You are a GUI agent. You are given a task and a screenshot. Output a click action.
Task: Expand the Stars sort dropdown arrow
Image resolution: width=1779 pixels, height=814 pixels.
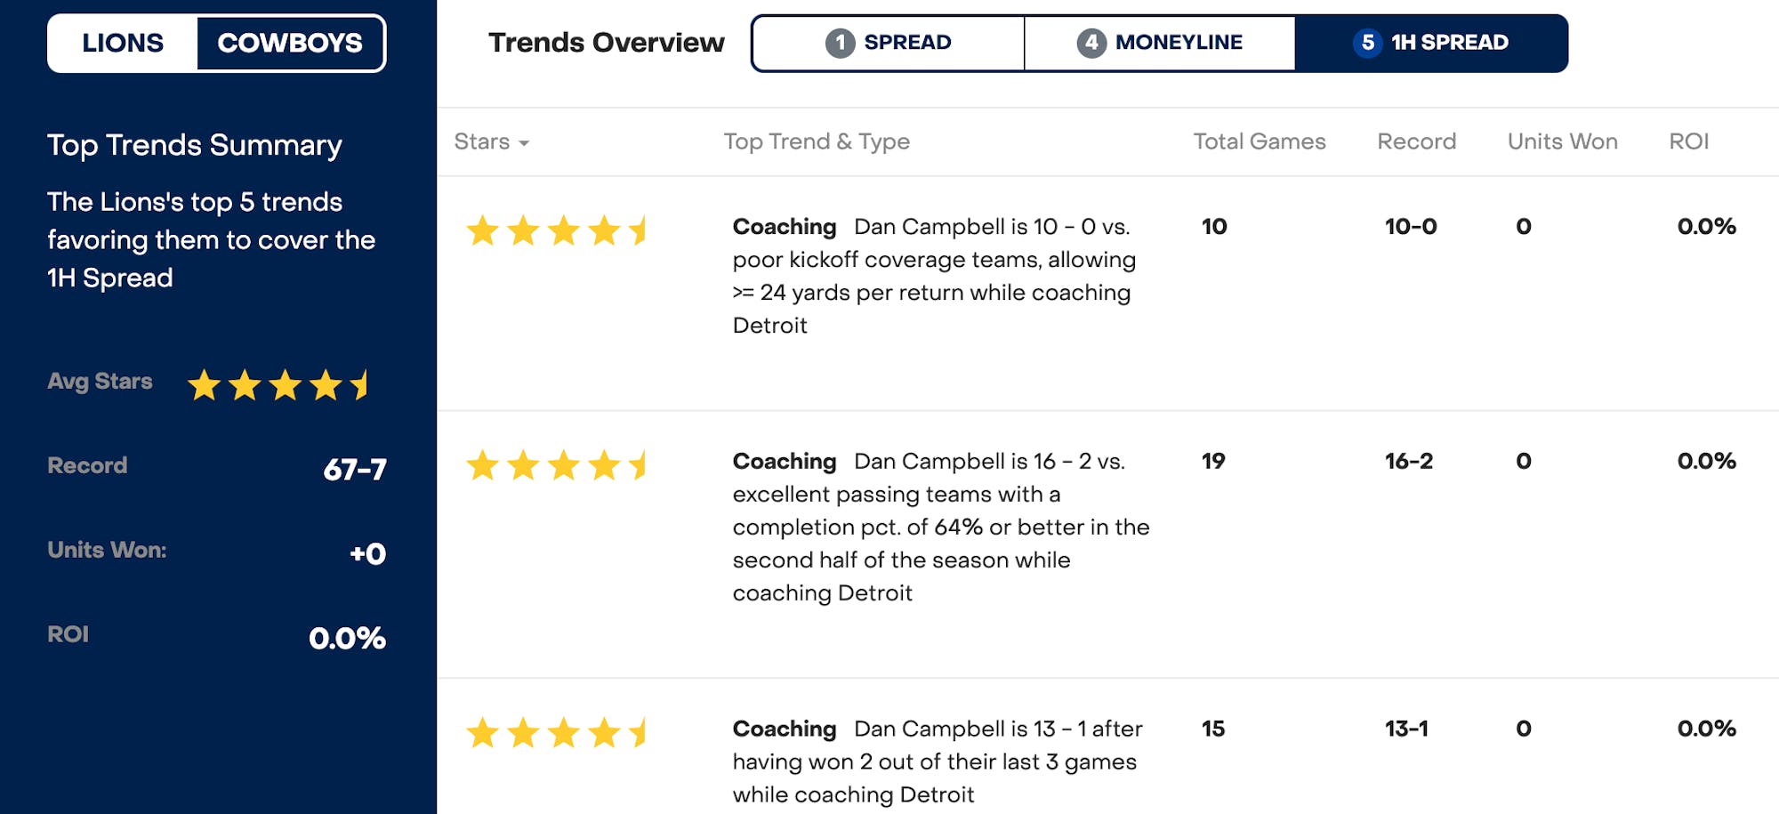(524, 143)
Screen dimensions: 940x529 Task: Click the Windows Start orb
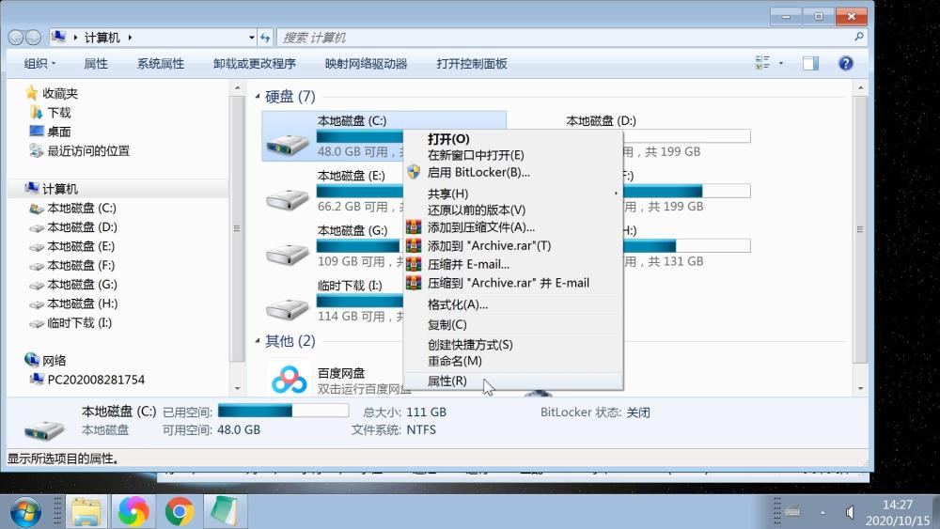click(x=25, y=512)
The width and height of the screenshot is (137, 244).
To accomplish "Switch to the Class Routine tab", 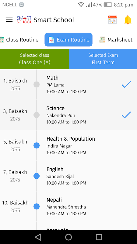I will click(19, 40).
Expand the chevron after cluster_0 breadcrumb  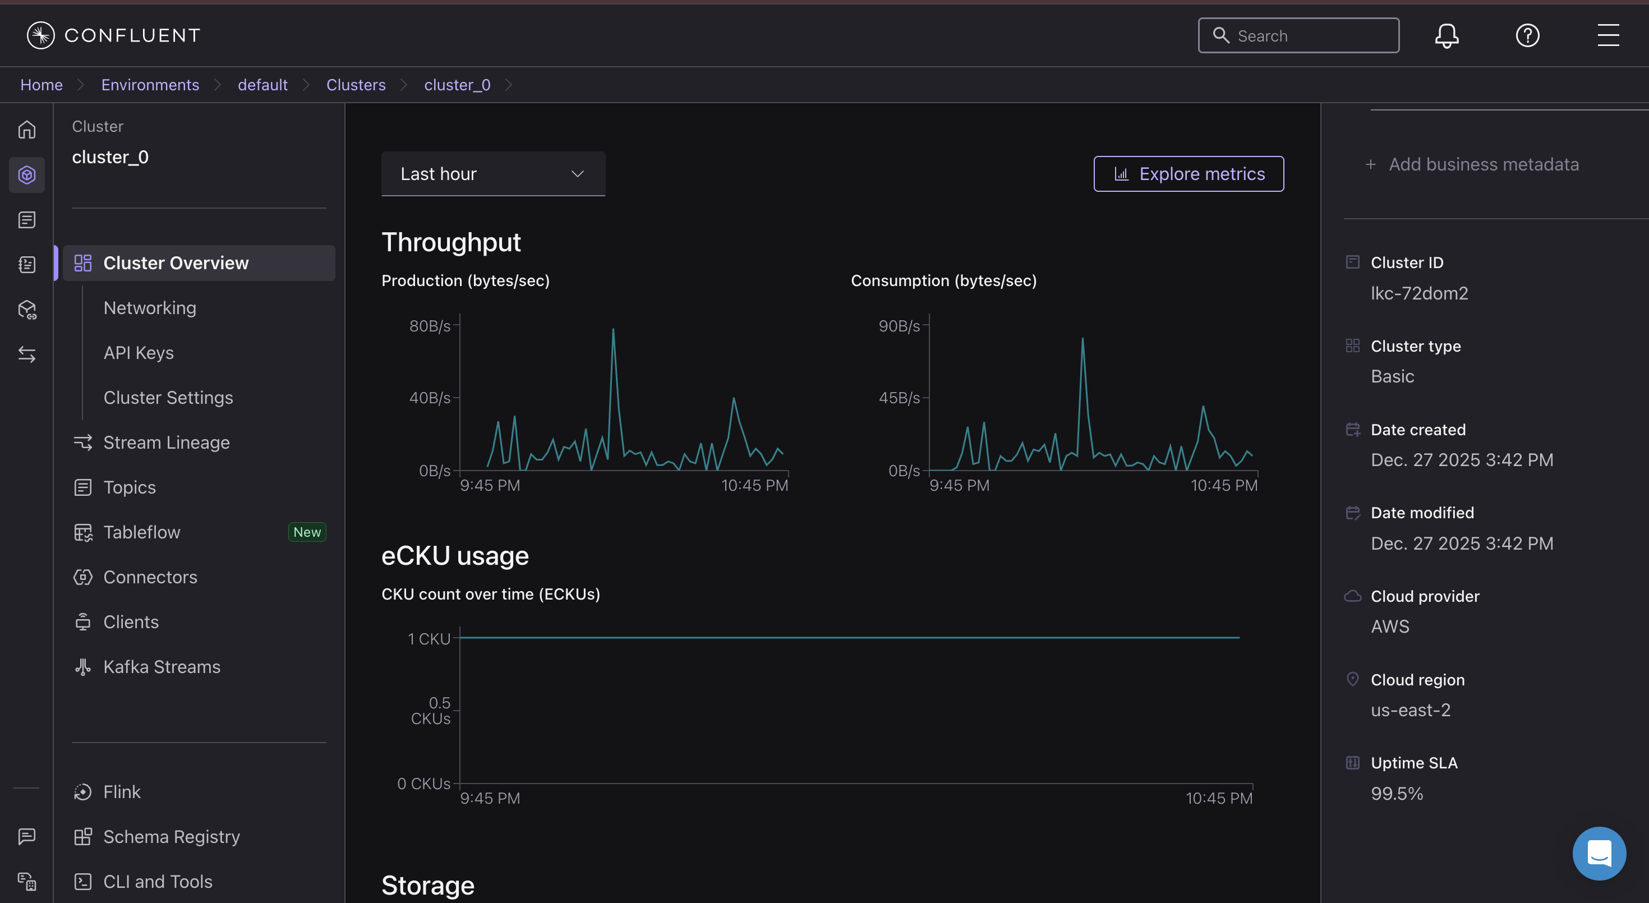pos(509,85)
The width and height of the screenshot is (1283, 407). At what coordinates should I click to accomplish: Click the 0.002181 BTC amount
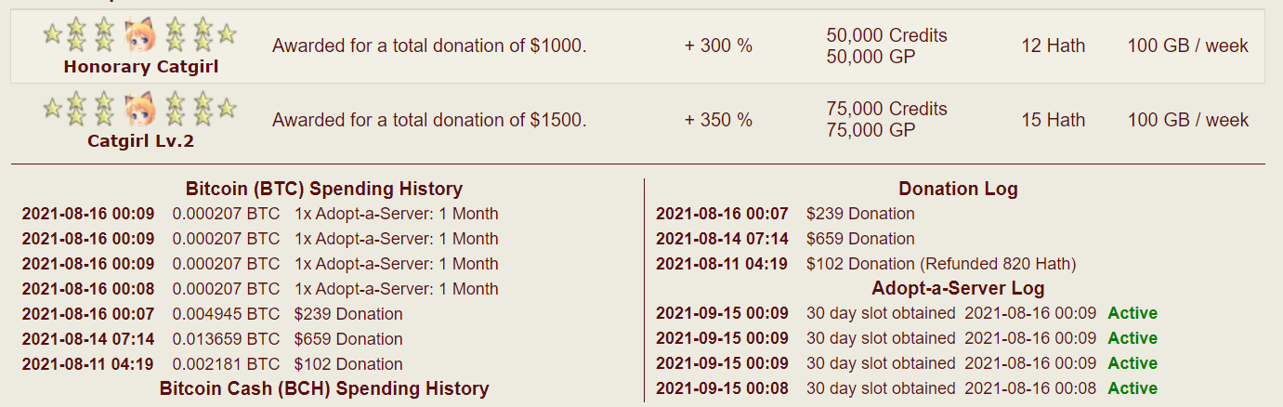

* * * * * * *

How many lines of the listing above contain the string "width"? Reply with the number alone.

# Right answer
3